WHAT NEEDS TO BE DONE:
From the entries below, determine the number of lines that contain "thumbnail". Give that number by itself.

(Extracted data entries)
###

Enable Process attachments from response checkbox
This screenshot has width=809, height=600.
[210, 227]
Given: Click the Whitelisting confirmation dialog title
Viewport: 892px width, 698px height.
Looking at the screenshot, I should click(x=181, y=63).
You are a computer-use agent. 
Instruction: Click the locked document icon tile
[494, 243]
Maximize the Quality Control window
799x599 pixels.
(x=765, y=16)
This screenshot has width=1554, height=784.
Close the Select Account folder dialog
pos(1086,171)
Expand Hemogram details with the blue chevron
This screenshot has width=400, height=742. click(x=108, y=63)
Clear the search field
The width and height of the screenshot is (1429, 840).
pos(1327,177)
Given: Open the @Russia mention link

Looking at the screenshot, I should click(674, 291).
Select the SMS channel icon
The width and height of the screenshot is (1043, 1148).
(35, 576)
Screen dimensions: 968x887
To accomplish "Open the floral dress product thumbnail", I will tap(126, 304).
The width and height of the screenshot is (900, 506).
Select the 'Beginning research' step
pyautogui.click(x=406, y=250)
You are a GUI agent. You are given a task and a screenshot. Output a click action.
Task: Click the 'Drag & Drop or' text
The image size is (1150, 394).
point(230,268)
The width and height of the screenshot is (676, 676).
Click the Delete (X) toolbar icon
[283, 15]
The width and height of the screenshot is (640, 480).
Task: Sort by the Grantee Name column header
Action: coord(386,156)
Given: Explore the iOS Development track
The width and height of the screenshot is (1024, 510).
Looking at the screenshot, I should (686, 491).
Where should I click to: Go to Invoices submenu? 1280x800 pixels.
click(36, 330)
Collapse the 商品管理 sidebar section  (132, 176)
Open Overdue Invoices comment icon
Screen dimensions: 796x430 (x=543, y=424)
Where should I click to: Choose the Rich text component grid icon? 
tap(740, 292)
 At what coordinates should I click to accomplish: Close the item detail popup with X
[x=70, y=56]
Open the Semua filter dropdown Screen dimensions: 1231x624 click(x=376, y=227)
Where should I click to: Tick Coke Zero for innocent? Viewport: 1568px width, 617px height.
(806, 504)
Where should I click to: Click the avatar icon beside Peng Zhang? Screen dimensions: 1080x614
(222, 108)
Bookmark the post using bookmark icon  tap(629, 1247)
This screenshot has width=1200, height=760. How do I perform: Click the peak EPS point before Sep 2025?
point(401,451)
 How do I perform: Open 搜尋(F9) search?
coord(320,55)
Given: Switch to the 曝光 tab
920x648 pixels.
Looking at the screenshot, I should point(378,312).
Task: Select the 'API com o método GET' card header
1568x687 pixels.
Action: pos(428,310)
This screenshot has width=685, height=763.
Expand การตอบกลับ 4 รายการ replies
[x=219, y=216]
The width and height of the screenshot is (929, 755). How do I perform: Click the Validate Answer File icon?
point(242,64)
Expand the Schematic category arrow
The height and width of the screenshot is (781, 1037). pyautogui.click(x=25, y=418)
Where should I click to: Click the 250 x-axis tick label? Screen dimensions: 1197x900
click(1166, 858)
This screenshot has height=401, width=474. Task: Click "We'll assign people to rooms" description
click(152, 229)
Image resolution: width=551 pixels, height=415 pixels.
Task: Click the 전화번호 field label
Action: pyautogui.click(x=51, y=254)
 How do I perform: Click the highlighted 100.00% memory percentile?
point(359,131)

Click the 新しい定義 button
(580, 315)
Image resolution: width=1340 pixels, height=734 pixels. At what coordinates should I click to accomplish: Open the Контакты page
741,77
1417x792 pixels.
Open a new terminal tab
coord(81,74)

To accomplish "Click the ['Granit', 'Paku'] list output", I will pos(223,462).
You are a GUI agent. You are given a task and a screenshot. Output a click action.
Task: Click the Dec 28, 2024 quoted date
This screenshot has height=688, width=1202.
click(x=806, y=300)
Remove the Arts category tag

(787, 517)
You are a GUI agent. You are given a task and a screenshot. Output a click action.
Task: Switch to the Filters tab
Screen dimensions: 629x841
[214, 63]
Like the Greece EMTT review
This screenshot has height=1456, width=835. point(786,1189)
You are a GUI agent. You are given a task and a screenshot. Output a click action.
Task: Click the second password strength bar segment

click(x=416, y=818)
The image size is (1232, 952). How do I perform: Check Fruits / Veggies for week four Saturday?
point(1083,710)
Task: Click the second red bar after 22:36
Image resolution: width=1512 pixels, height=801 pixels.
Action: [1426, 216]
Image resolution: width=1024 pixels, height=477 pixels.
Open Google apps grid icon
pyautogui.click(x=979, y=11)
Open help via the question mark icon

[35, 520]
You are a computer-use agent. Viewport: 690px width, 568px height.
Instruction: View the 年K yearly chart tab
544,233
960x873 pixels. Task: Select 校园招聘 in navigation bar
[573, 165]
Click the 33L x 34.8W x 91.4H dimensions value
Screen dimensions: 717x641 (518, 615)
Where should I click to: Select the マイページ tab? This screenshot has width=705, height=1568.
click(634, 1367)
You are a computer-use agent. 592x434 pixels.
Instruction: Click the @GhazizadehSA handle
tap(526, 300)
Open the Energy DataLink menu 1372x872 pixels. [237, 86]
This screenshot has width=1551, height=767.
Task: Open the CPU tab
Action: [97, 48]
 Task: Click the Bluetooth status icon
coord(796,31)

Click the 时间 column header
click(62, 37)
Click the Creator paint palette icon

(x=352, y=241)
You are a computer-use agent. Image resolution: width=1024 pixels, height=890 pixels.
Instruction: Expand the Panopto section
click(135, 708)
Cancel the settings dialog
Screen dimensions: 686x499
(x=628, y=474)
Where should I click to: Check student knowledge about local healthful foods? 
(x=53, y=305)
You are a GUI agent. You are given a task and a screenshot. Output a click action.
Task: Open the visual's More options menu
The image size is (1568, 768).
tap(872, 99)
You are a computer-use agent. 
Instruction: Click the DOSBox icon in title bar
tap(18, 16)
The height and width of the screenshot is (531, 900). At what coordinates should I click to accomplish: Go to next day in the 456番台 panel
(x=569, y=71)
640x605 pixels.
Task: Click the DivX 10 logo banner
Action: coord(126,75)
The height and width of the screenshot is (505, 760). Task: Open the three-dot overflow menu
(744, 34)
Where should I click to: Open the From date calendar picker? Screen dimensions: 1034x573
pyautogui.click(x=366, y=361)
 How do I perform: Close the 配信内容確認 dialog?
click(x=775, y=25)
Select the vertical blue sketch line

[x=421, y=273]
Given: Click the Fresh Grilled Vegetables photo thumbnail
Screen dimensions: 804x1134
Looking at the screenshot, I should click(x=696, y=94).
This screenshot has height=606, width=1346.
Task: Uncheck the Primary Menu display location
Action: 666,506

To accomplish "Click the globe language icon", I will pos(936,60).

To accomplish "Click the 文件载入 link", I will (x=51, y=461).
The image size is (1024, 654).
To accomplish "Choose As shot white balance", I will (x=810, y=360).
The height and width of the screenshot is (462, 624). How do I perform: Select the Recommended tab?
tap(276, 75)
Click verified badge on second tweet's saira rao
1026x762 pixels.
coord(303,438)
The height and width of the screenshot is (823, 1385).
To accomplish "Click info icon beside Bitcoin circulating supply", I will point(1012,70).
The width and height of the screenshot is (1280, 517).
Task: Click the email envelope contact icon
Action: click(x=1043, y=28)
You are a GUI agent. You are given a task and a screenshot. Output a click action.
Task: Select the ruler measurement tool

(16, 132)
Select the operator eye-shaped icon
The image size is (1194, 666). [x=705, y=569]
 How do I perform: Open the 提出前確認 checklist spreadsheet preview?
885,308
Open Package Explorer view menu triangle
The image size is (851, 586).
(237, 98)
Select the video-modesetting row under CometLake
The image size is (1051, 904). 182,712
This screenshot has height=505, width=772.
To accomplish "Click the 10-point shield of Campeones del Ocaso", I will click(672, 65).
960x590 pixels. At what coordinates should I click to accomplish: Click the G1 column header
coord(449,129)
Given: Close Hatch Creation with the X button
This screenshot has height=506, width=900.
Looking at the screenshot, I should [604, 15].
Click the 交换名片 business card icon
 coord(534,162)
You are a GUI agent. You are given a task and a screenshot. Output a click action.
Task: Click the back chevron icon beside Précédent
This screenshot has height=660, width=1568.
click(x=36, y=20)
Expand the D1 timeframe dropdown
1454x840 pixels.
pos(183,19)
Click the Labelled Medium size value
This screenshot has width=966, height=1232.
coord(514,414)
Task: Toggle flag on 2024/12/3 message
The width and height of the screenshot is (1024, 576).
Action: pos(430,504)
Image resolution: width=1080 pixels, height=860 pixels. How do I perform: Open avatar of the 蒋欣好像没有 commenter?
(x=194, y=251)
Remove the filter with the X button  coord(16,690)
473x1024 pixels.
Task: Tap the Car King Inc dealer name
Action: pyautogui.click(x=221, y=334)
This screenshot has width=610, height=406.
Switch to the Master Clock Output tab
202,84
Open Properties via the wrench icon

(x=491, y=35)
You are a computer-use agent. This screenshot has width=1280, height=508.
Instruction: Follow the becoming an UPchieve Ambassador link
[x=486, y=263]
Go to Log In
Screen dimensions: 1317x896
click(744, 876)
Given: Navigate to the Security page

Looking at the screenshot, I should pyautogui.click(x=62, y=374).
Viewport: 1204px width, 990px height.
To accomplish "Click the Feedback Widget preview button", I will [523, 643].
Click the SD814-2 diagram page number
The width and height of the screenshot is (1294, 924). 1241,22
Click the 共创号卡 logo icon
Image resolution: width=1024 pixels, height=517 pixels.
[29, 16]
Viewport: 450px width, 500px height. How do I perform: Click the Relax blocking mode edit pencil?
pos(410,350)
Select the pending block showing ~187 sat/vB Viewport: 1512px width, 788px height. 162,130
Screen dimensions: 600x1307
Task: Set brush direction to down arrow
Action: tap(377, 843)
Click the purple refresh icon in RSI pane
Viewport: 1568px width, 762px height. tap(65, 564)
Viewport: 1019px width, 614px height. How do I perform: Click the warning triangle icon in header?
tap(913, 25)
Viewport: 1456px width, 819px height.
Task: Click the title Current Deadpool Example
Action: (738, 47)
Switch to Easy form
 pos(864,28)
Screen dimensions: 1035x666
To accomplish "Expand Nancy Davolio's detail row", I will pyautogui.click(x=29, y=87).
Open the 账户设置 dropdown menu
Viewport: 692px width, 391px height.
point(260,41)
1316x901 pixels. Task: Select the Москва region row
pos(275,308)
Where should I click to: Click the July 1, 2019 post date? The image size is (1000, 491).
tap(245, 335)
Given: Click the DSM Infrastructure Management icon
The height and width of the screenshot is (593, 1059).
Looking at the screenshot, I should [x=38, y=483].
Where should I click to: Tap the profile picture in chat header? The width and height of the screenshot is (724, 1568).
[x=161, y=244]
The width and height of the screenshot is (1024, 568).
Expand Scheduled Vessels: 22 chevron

###

RESULT FOR THIS TASK:
2